Wednesday, March 16, 2011
Baking for Nightshift- Feijoa Upside-Down Cake
For night shift on Monday night I wanted to make something using some of the delicious feijoas we had managed to get from under the trees when we were up at Leigh over the weekend. Without a doubt feijoas are my most favourite fruit and Ever since I had seen this recipe in the Ripe cookbook I have been waiting for Autumn to come and for the feijoas to start coming. It's basically a ginger cake with feijoas on top. I used way more than the recipe stated and because of that it wasn't as pretty as it could have been if they were more spaced out. It did, however, taste really lovely especially with the generous amount of feijoas I had put on top. I also took in some lightly whipped cream to have with it as it is the kind of cake that just screams out for some cream or nice yoghurt on the side. You can substitute the feijoas for pears, bananas or even tinned pineapple. Unfortunately as I was running out the door I grabbed my container which promptly came apart tipping the cake onto the bench as I hadn't clipped in properly. I did the best I could to put it back together and took it to work anyway. I did make it look even more ugly but I figured that it would still taste the same anyway.
Feijoa Upside-Down Cake
Oven to 170 C. Line the base and grease a 23 cm tin with baking paper.
50 gm butter
1/2 c brown sugar
6 large feijoas peeled and sliced thinly. Toss in lemon juice to stop from browning.
Melt the buter and sugar together until the sugar has melted. Pour into the base of the prepared tin. Arrange the feijoas nicely in the tin.
50 gm butter
1/2 c caster sugar
2 tsp lemon juice
1/2 c golden syrup
1 1/2 c flour
1 tsp grd ginger
1 tsp cinnamon
1 tsp baking soda
1/2 c warm milk (it doesn't say this in the recipe but I think it would make the cake lighter)
Cream the butter and sugar until light and fluffy.

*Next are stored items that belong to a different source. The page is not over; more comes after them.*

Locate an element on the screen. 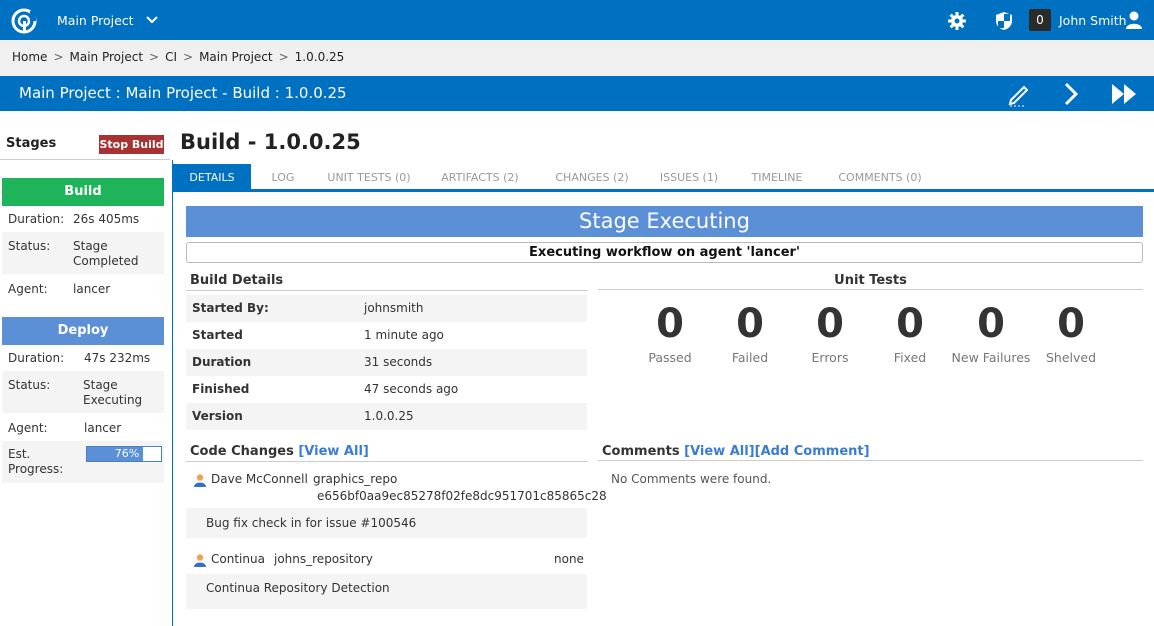 Image resolution: width=1154 pixels, height=626 pixels. stage-deploy-header: Deploy is located at coordinates (83, 331). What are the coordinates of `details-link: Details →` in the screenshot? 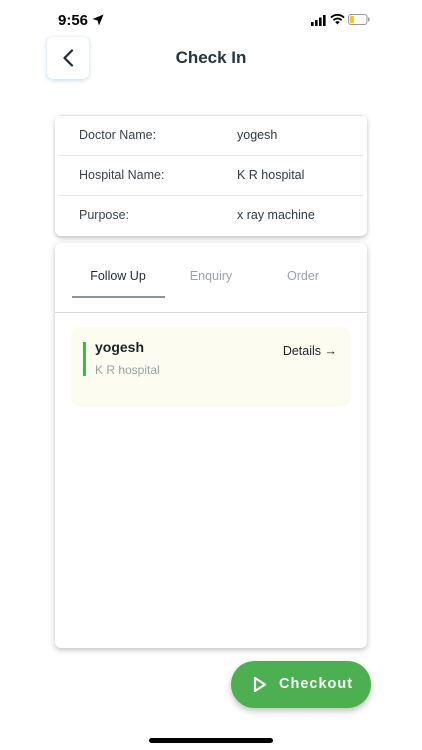 It's located at (310, 351).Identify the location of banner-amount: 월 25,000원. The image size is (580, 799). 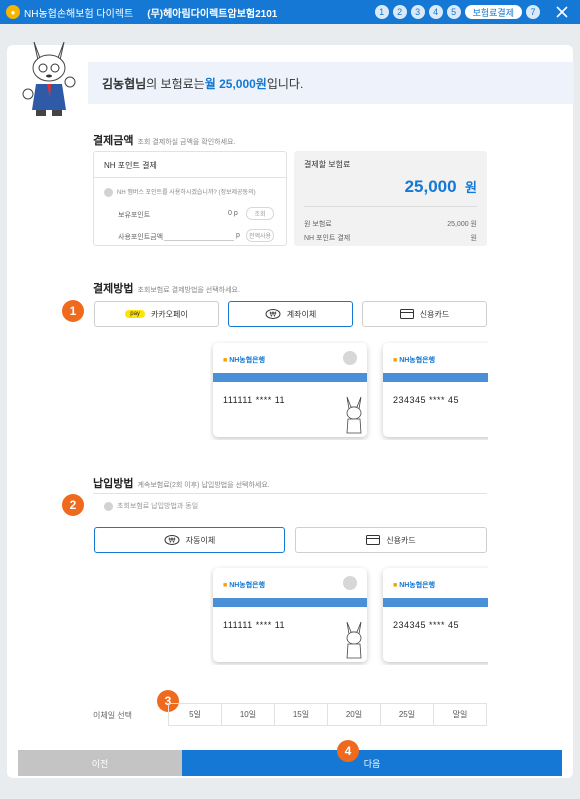
(236, 84). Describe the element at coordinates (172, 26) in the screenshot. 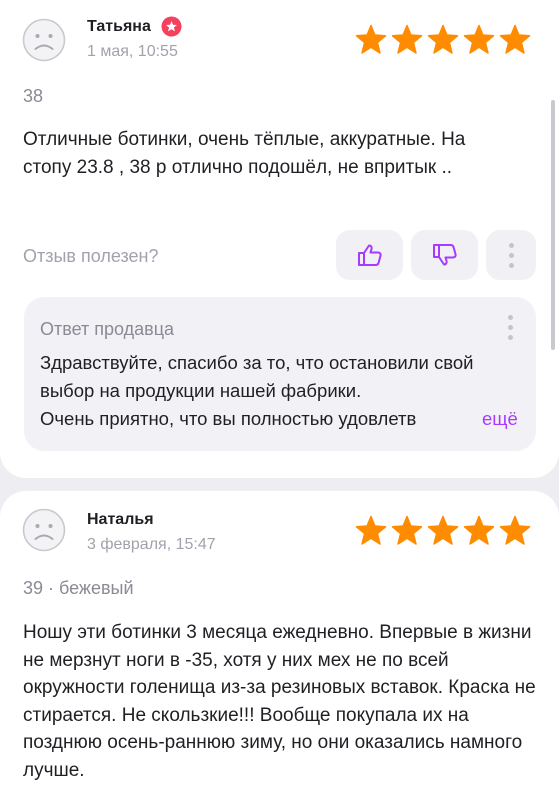

I see `verified-badge-icon` at that location.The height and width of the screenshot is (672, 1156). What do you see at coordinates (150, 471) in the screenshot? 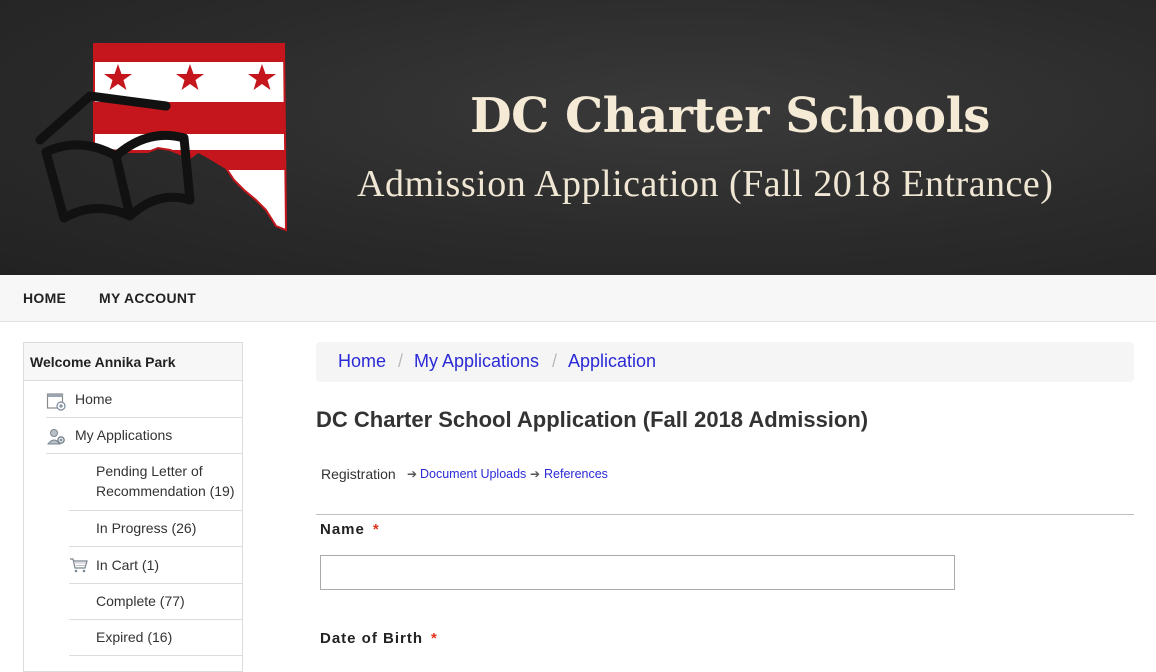
I see `sidebar-subitem-label-line1: Pending Letter of` at bounding box center [150, 471].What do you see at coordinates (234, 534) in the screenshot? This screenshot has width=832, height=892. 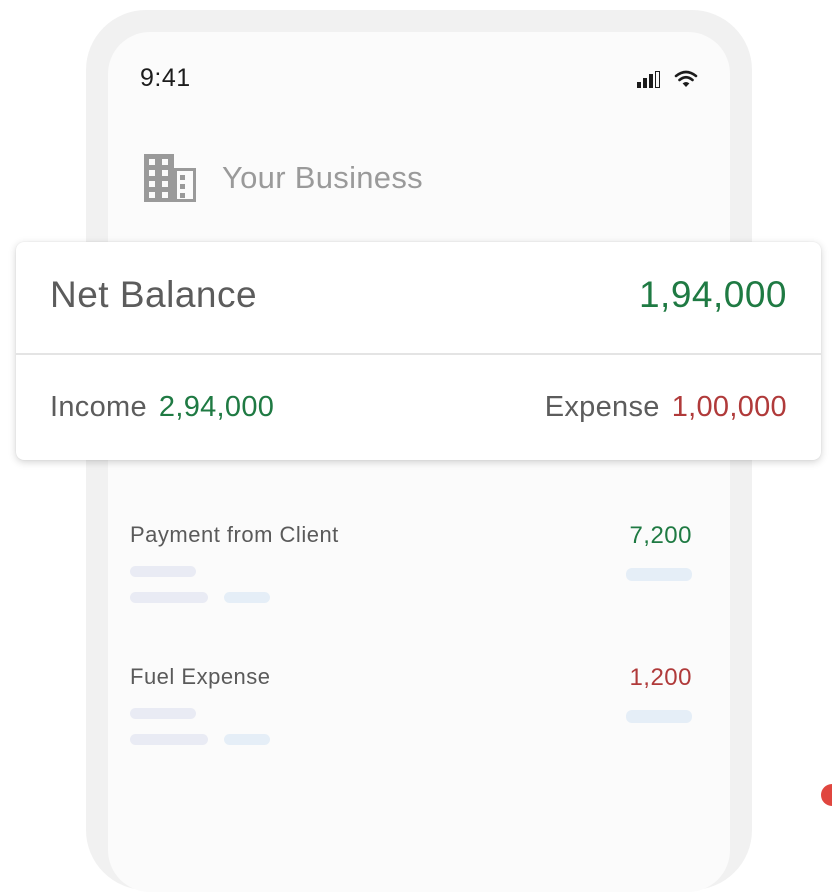 I see `transaction-title: Payment from Client` at bounding box center [234, 534].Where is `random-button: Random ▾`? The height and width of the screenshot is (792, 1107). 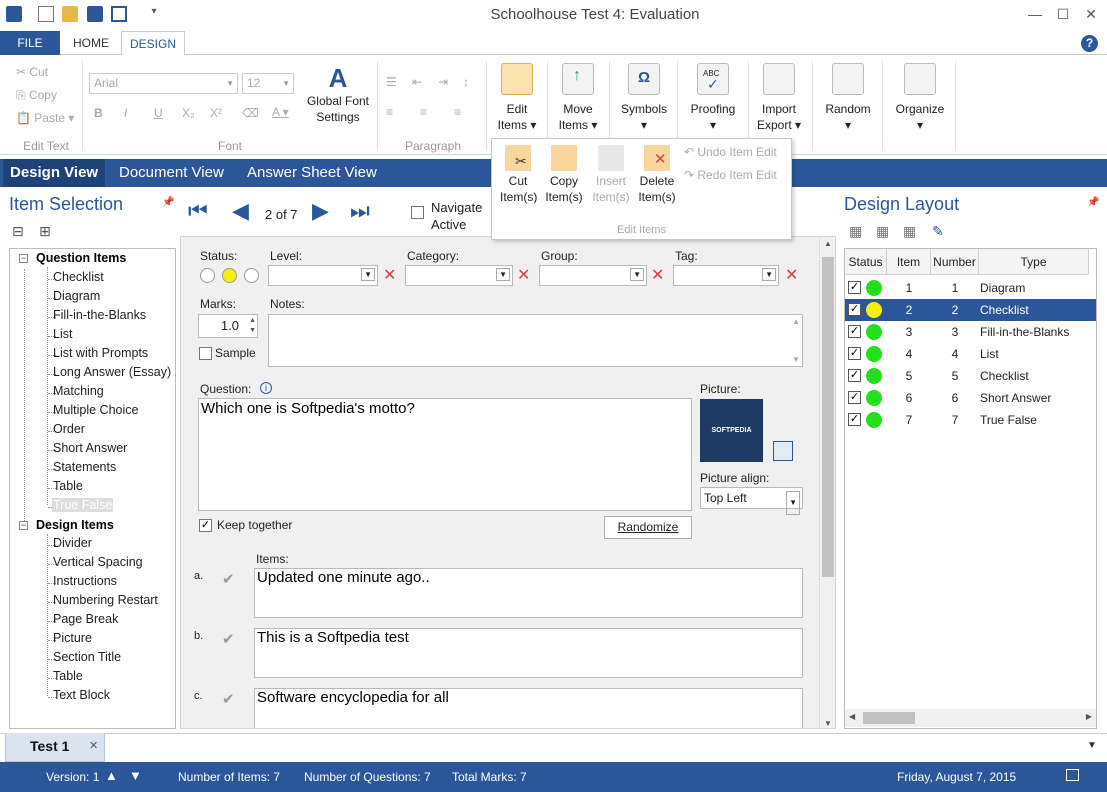 random-button: Random ▾ is located at coordinates (848, 98).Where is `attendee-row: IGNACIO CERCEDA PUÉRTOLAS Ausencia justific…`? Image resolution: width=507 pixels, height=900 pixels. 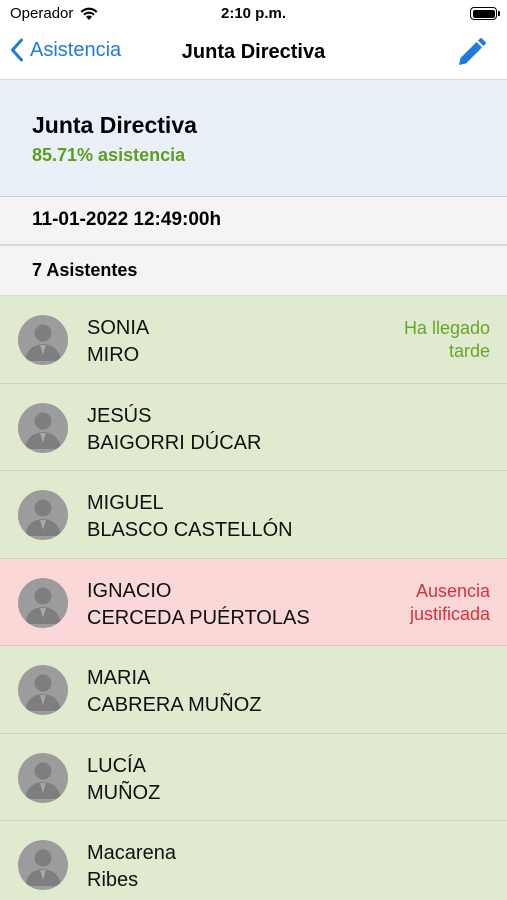
attendee-row: IGNACIO CERCEDA PUÉRTOLAS Ausencia justific… is located at coordinates (254, 602).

Add the egg, golden syrup and lemon juie and mix to combine.
Sift together the flour and spices. Dissolve the soda in the milk. Add the dry ingredients and the milk alternately to the butter mix starting and finishing with the dry. Mix until combined.
our over the feijoas carefully and bake 30-40 minutes. Cool in the tin. Before serving run a knife around the edge of the tin and tip it onto a plate (make sure you put the plate over the tin to tip it or else there will be a mess).